Your instructions: Return every record below exactly.

Dataset excerpts
○ ○ ○ ○ ○

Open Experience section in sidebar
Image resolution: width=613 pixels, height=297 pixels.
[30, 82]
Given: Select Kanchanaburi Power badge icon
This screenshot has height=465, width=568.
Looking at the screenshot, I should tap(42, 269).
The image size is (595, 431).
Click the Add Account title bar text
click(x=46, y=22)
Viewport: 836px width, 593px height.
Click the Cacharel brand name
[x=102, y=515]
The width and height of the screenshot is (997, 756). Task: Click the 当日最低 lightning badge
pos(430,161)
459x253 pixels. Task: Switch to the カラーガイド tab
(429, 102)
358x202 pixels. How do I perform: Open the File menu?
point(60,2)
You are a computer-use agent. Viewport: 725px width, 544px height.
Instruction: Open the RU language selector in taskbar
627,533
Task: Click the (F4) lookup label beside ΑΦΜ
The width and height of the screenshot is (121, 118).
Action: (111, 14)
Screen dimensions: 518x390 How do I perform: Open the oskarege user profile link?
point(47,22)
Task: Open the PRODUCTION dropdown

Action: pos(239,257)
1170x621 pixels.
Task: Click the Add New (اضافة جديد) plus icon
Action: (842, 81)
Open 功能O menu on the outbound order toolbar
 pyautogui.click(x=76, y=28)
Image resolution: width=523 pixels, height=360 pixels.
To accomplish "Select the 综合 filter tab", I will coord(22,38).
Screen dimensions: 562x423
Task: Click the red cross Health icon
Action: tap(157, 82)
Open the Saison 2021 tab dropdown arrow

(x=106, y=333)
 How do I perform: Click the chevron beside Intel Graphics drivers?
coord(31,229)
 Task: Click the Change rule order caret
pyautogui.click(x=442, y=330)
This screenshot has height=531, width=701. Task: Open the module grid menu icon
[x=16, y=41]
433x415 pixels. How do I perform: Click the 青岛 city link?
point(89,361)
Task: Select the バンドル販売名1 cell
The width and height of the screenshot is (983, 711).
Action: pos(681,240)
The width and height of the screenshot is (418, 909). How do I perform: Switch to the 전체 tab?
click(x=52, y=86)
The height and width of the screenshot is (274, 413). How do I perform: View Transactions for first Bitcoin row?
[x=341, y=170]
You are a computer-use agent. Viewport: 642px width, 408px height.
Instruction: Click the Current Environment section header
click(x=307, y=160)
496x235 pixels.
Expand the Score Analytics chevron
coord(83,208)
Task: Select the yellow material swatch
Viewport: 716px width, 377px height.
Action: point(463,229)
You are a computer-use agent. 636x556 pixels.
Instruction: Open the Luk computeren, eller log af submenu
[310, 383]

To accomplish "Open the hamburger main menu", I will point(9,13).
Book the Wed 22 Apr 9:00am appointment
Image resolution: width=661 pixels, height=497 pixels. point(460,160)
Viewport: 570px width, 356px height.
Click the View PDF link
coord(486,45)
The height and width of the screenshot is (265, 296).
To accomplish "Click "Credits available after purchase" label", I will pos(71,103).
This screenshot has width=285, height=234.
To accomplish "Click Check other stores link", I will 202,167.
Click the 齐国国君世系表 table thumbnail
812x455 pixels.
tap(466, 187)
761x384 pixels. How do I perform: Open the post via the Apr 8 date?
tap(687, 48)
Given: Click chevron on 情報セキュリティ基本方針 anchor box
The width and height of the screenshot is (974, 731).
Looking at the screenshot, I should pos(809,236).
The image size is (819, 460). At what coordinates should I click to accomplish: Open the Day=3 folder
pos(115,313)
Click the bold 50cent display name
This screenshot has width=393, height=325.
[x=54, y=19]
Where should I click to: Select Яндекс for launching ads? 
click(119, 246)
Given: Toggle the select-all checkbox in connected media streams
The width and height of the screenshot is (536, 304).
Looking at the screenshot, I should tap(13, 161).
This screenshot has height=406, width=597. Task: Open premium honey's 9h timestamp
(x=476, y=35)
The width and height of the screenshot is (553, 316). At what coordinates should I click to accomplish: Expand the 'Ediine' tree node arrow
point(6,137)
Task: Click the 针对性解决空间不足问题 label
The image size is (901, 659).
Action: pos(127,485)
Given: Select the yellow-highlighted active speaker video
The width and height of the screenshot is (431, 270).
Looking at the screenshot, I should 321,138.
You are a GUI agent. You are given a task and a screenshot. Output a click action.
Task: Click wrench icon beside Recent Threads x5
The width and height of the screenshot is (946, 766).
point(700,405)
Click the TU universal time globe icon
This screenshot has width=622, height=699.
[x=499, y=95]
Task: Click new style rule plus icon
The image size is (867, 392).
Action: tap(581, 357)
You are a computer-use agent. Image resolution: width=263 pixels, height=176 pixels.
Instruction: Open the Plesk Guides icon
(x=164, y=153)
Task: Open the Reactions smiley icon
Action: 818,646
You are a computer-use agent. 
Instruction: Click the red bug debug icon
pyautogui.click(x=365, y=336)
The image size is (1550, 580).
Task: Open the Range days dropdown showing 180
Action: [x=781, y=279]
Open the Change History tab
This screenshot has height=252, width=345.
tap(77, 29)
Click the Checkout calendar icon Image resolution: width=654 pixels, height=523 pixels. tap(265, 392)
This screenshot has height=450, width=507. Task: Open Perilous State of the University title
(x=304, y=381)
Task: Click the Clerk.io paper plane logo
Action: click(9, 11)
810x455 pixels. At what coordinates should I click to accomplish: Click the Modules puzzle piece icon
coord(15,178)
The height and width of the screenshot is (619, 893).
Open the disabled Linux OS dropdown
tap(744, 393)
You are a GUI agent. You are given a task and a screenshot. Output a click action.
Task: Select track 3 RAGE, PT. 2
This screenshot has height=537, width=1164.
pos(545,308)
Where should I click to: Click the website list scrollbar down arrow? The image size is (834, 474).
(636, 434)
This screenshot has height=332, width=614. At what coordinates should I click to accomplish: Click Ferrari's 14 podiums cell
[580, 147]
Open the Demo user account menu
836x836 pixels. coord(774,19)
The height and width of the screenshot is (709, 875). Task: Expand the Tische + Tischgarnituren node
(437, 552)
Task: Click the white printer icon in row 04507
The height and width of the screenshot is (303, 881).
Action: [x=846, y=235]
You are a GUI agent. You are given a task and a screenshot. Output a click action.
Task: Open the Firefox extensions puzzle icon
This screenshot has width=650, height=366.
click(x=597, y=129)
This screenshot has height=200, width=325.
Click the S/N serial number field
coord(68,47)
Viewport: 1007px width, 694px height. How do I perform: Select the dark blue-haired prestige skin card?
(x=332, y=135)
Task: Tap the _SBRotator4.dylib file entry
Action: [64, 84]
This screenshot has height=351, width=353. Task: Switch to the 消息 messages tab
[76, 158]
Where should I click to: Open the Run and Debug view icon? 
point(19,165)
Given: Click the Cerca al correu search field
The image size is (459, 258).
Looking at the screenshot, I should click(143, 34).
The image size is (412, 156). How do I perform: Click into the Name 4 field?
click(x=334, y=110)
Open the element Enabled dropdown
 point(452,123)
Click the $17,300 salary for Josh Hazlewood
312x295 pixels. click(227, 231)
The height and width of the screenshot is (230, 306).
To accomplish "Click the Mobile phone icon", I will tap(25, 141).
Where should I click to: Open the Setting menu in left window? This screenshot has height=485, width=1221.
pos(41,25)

○ ○ ○ ○ ○

Output of the exercise:
Open Experience section in sidebar
Image resolution: width=613 pixels, height=297 pixels.
[30, 82]
Given: Select Kanchanaburi Power badge icon
This screenshot has height=465, width=568.
Looking at the screenshot, I should tap(42, 269).
The image size is (595, 431).
Click the Add Account title bar text
click(x=46, y=22)
Viewport: 836px width, 593px height.
Click the Cacharel brand name
[x=102, y=515]
The width and height of the screenshot is (997, 756). Task: Click the 当日最低 lightning badge
pos(430,161)
459x253 pixels. Task: Switch to the カラーガイド tab
(429, 102)
358x202 pixels. How do I perform: Open the File menu?
point(60,2)
You are a computer-use agent. Viewport: 725px width, 544px height.
Instruction: Open the RU language selector in taskbar
627,533
Task: Click the (F4) lookup label beside ΑΦΜ
The width and height of the screenshot is (121, 118).
Action: (111, 14)
Screen dimensions: 518x390 How do I perform: Open the oskarege user profile link?
point(47,22)
Task: Open the PRODUCTION dropdown

Action: pos(239,257)
1170x621 pixels.
Task: Click the Add New (اضافة جديد) plus icon
Action: (842, 81)
Open 功能O menu on the outbound order toolbar
 pyautogui.click(x=76, y=28)
Image resolution: width=523 pixels, height=360 pixels.
To accomplish "Select the 综合 filter tab", I will coord(22,38).
Screen dimensions: 562x423
Task: Click the red cross Health icon
Action: tap(157, 82)
Open the Saison 2021 tab dropdown arrow

(x=106, y=333)
 How do I perform: Click the chevron beside Intel Graphics drivers?
coord(31,229)
 Task: Click the Change rule order caret
pyautogui.click(x=442, y=330)
This screenshot has height=531, width=701. Task: Open the module grid menu icon
[x=16, y=41]
433x415 pixels. How do I perform: Click the 青岛 city link?
point(89,361)
Task: Select the バンドル販売名1 cell
The width and height of the screenshot is (983, 711).
Action: pos(681,240)
The width and height of the screenshot is (418, 909). How do I perform: Switch to the 전체 tab?
click(x=52, y=86)
The height and width of the screenshot is (274, 413). How do I perform: View Transactions for first Bitcoin row?
[x=341, y=170]
You are a computer-use agent. Viewport: 642px width, 408px height.
Instruction: Click the Current Environment section header
click(x=307, y=160)
496x235 pixels.
Expand the Score Analytics chevron
coord(83,208)
Task: Select the yellow material swatch
Viewport: 716px width, 377px height.
Action: point(463,229)
You are a computer-use agent. 636x556 pixels.
Instruction: Open the Luk computeren, eller log af submenu
[310, 383]

To accomplish "Open the hamburger main menu", I will point(9,13).
Book the Wed 22 Apr 9:00am appointment
Image resolution: width=661 pixels, height=497 pixels. point(460,160)
Viewport: 570px width, 356px height.
Click the View PDF link
coord(486,45)
The height and width of the screenshot is (265, 296).
To accomplish "Click "Credits available after purchase" label", I will pos(71,103).
This screenshot has width=285, height=234.
To accomplish "Click Check other stores link", I will 202,167.
Click the 齐国国君世系表 table thumbnail
812x455 pixels.
tap(466, 187)
761x384 pixels. How do I perform: Open the post via the Apr 8 date?
tap(687, 48)
Given: Click chevron on 情報セキュリティ基本方針 anchor box
The width and height of the screenshot is (974, 731).
Looking at the screenshot, I should pos(809,236).
The image size is (819, 460). At what coordinates should I click to accomplish: Open the Day=3 folder
pos(115,313)
Click the bold 50cent display name
This screenshot has width=393, height=325.
[x=54, y=19]
Where should I click to: Select Яндекс for launching ads? 
click(119, 246)
Given: Toggle the select-all checkbox in connected media streams
The width and height of the screenshot is (536, 304).
Looking at the screenshot, I should tap(13, 161).
This screenshot has height=406, width=597. Task: Open premium honey's 9h timestamp
(x=476, y=35)
The width and height of the screenshot is (553, 316). At what coordinates should I click to accomplish: Expand the 'Ediine' tree node arrow
point(6,137)
Task: Click the 针对性解决空间不足问题 label
The image size is (901, 659).
Action: pos(127,485)
Given: Select the yellow-highlighted active speaker video
The width and height of the screenshot is (431, 270).
Looking at the screenshot, I should 321,138.
You are a GUI agent. You are given a task and a screenshot. Output a click action.
Task: Click wrench icon beside Recent Threads x5
The width and height of the screenshot is (946, 766).
point(700,405)
Click the TU universal time globe icon
This screenshot has width=622, height=699.
[x=499, y=95]
Task: Click new style rule plus icon
The image size is (867, 392).
Action: tap(581, 357)
You are a computer-use agent. Image resolution: width=263 pixels, height=176 pixels.
Instruction: Open the Plesk Guides icon
(x=164, y=153)
Task: Open the Reactions smiley icon
Action: 818,646
You are a computer-use agent. 
Instruction: Click the red bug debug icon
pyautogui.click(x=365, y=336)
The image size is (1550, 580).
Task: Open the Range days dropdown showing 180
Action: [x=781, y=279]
Open the Change History tab
This screenshot has height=252, width=345.
tap(77, 29)
Click the Checkout calendar icon Image resolution: width=654 pixels, height=523 pixels. tap(265, 392)
This screenshot has height=450, width=507. Task: Open Perilous State of the University title
(x=304, y=381)
Task: Click the Clerk.io paper plane logo
Action: click(9, 11)
810x455 pixels. At what coordinates should I click to accomplish: Click the Modules puzzle piece icon
coord(15,178)
The height and width of the screenshot is (619, 893).
Open the disabled Linux OS dropdown
tap(744, 393)
You are a GUI agent. You are given a task and a screenshot. Output a click action.
Task: Select track 3 RAGE, PT. 2
This screenshot has height=537, width=1164.
pos(545,308)
Where should I click to: Click the website list scrollbar down arrow? The image size is (834, 474).
(636, 434)
This screenshot has height=332, width=614. At what coordinates should I click to accomplish: Click Ferrari's 14 podiums cell
[580, 147]
Open the Demo user account menu
836x836 pixels. coord(774,19)
The height and width of the screenshot is (709, 875). Task: Expand the Tische + Tischgarnituren node
(437, 552)
Task: Click the white printer icon in row 04507
The height and width of the screenshot is (303, 881).
Action: [x=846, y=235]
You are a GUI agent. You are given a task and a screenshot. Output a click action.
Task: Open the Firefox extensions puzzle icon
This screenshot has width=650, height=366.
click(x=597, y=129)
This screenshot has height=200, width=325.
Click the S/N serial number field
coord(68,47)
Viewport: 1007px width, 694px height. How do I perform: Select the dark blue-haired prestige skin card?
(x=332, y=135)
Task: Tap the _SBRotator4.dylib file entry
Action: [64, 84]
This screenshot has height=351, width=353. Task: Switch to the 消息 messages tab
[76, 158]
Where should I click to: Open the Run and Debug view icon? 
point(19,165)
Given: Click the Cerca al correu search field
The image size is (459, 258).
Looking at the screenshot, I should click(143, 34).
The image size is (412, 156). How do I perform: Click into the Name 4 field?
click(x=334, y=110)
Open the element Enabled dropdown
 point(452,123)
Click the $17,300 salary for Josh Hazlewood
312x295 pixels. click(227, 231)
The height and width of the screenshot is (230, 306).
To accomplish "Click the Mobile phone icon", I will tap(25, 141).
Where should I click to: Open the Setting menu in left window? This screenshot has height=485, width=1221.
pos(41,25)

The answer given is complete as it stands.